Every day I see "Wiccans" defile the religion of Wicca, just as "Christians" have defiled Christianity.

I used to be Wiccan. Used to be. It's important to note that I moved on to other things a few years ago. And below are a few of the reasons why I left.

Read, take heed, and honestly ask yourself if you are part of the problem.

 



immaturity

  • "Christianity sucks. I quit." So, you want to rebel? You might consider a complete 180, right down to devil-worship and black magic... but you don't have the guts to go that far, since you're still secretly terrified of going to Hell.
    Hey, Wicca is perfect! It's actually not that evil, but your family doesn't know that. You can creep everyone out and keep your soul safe at the same time!

  • "Look at me, I'm a witch!" That oh-so-dangerous leap out of the broom closet, which usually occurs within the first week you buy a book about Wicca. You want to let everyone know about your change of religion, for some godawful reason, especially parents and authority figures. Religious beliefs can't possibly live quietly inside of your own head, they have to be shared! (But you aren't pushy about it, oh no... don't you just hate those Jehova's Witnesses?)
    You don your little pentacle necklace and wear it in public, just -itching- for someone to walk up to you and start an argument. Then you'll be able to correct them about dozens of things you've learned word-for-word.... ("Male witches aren't called warlocks!") Oh! Don't you just love the attention you get?

  • If you don't want to step out of the broom closet, there are still various ways to stick a toe out the door for each of the people you want to impress and/or frighten. (Like wearing your pentacle -under- your shirt, on a short chain, so it'll slide into view if you shift just right. Or you can wear gothed- or hippied-out clothing and say "Oh, Goddess!" every five minutes. Or you can call your cat a familiar and your cookbook a grimoire [accidentally, of course] ...the list goes on.)

  • "Better not tick me off..." Sure, very few "Wiccans" would actually say this, but there are plenty who will gladly imply it. And they'll bind someone they don't like without a second thought -- always to something "for their own good" so that whole threefold thing doesn't apply.

  • By the way, did you know that the Wiccan threefold law applies to everyone, whether Wiccan or not? And at the same time, Wiccans won't go to Hell because they don't believe in one.

Collected data entries
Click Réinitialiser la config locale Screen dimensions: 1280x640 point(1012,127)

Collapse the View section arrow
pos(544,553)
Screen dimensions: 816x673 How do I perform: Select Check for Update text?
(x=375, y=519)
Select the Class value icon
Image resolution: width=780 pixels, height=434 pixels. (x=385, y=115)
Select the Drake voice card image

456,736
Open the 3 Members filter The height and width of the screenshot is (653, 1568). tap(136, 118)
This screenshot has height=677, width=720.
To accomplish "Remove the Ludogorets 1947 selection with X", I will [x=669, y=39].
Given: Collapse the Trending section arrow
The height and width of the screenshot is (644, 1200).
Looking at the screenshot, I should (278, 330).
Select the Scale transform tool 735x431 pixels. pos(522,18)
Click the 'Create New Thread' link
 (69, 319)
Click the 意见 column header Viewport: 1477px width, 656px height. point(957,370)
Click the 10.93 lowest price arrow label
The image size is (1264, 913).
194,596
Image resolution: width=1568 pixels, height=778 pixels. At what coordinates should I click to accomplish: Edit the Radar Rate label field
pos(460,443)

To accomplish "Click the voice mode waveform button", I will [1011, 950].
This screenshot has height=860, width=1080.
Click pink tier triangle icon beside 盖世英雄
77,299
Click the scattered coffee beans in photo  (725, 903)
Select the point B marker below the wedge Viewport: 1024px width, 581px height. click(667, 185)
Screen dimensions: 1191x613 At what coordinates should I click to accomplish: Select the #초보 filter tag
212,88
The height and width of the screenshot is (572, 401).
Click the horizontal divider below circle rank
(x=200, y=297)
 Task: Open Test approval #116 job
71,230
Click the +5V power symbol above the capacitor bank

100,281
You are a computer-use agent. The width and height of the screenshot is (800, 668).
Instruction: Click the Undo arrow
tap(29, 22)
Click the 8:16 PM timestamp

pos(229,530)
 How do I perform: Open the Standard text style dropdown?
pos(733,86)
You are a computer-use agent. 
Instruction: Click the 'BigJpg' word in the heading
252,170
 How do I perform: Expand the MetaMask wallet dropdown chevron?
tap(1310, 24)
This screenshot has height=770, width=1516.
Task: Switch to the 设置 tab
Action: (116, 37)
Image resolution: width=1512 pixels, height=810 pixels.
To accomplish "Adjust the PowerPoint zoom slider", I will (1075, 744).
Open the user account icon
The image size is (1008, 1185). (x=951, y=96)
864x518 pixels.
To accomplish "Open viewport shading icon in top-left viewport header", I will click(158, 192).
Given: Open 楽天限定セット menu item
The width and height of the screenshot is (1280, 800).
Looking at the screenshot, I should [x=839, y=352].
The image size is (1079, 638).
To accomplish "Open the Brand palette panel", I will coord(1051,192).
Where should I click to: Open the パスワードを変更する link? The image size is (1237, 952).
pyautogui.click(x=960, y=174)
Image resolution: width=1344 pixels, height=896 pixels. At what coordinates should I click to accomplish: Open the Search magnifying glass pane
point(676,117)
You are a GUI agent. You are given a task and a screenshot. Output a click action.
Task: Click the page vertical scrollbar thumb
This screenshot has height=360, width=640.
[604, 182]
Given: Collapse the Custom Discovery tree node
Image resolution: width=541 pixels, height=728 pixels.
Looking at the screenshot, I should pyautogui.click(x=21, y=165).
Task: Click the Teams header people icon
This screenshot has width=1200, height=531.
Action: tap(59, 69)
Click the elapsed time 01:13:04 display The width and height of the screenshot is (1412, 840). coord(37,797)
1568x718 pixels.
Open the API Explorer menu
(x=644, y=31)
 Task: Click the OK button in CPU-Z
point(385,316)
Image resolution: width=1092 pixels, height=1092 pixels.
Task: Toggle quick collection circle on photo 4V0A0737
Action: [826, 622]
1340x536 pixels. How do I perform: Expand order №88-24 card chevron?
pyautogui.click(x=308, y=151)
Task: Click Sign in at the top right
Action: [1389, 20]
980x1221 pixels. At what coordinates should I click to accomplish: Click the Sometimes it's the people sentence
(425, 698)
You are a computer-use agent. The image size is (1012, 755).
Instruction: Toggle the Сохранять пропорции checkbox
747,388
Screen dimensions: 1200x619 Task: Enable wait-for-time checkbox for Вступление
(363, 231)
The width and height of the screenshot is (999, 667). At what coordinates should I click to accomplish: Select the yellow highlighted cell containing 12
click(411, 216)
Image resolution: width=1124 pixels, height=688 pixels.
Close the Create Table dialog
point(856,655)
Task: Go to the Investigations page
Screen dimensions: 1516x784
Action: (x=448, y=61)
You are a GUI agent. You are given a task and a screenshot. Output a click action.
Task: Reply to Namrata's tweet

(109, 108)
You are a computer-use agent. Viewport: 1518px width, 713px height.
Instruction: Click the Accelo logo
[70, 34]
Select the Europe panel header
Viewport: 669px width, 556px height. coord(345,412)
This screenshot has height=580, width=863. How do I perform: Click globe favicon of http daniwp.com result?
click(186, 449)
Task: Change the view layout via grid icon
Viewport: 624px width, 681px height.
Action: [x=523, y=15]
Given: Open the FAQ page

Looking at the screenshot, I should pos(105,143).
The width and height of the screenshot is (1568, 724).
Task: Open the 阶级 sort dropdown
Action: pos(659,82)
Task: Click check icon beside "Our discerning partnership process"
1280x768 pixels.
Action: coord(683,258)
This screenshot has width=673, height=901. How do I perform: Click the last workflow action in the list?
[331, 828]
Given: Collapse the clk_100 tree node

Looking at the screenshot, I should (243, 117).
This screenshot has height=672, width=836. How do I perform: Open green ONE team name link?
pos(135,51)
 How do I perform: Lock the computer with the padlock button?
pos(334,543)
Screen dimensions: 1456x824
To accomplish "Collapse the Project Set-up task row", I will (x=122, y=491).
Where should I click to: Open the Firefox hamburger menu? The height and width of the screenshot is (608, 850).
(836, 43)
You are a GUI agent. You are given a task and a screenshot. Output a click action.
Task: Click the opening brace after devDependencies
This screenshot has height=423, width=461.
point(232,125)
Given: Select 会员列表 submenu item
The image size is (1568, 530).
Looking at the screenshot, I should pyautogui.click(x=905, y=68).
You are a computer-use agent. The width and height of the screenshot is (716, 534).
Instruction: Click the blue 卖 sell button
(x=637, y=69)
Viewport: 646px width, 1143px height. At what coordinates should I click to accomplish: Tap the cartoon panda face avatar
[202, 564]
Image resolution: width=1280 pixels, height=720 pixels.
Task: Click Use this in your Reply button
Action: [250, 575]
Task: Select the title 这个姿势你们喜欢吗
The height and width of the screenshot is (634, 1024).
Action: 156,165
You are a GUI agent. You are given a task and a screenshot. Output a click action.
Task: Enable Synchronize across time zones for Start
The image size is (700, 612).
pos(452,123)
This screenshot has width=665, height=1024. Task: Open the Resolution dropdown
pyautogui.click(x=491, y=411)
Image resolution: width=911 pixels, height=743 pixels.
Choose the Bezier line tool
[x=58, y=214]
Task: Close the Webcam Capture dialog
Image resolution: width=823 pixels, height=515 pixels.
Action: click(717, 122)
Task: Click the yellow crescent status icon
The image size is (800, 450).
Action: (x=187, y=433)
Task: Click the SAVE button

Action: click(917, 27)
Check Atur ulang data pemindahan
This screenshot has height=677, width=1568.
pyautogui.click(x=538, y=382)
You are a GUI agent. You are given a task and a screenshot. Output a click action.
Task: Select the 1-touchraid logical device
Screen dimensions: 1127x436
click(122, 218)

◆ PROBLEM DESCRIPTION: Continue the piece about leaving Wicca, starting after its final sentence above.

◆ RESPONSE AREA:
  • "Wicca is a peaceful, tolerant religion... compared to, say, Christianity." Soon you figure out that you can insult your religious supressors (who are all secretly out to get you) and feel holier-than-thou at the same time! You can blame them for everything from the Inquisition to teenage pregnancy. Impress a group of Wiccans [by saying that you were born on October 31, or that a ghost lives in your house, or that you can see auras (which you secretly suspect might be retinal burn)] and suddenly you're lifelong friends who all have something in common... Christian-bashing. And now when the kids at school make fun of you, it's not because you're fat, ugly, shy, wear braces/glasses, or are part of the wrong clique... it's because they're religiously intolerant, those unenlightened fools.

  • "It's a witch thing. You wouldn't understand." You get to feel oh-so-self-righteous by knowing all the little nuances of the unseen world (even though you can't tell us anything about the Qabalah, the Goetia, or the aethyral heirarchy). Your advanced state of enlightenment usually consists of a whole lot of preaching about "balance of light and dark," "karma," "harm none," and anything else that makes you feel more holy than those plebeian mundanes. I cannot count how many times I've asked a Wiccan a question that ended up in a long string of conversation designed to find out if I'm "worthy to know that"....

  • Do you have a surplus of rose petals and red candles? Get a clue. There's a reason you don't have a boyfriend, and it sure ain't the quality of your spells. Try dying your hair back to its natural color. Lower your nose and stop preaching. Try smiling for once (smirking doesn't count).

  • The "witchier-than-thou" complex. Soon after you become a witch, you ask your mother, "Has anything weird ever happened to you?" And she'll tell you about the time she thought Uncle Herbert was going to call, and, five minutes later, he did! "Aha!" you'll think, "It's genetic!" In a burst of clarity, you suddenly realize that your mother was a repressed witch; your grandmother was a witch; your great-grandmother got burned at the stake in the Salem Witch Trials; and your other relatives were all Celtic, so you should probably start wearing those nifty knotwork rings.
  • misconceptions

  • Oh, about your great-grandmother -- there were no witches in Salem, just a single dark-skinned woman practicing her native religion. And by the way, no "witch" has ever been burned at the stake in America. (For more historical corrections that tend to annoy/anger Wiccans, look here.)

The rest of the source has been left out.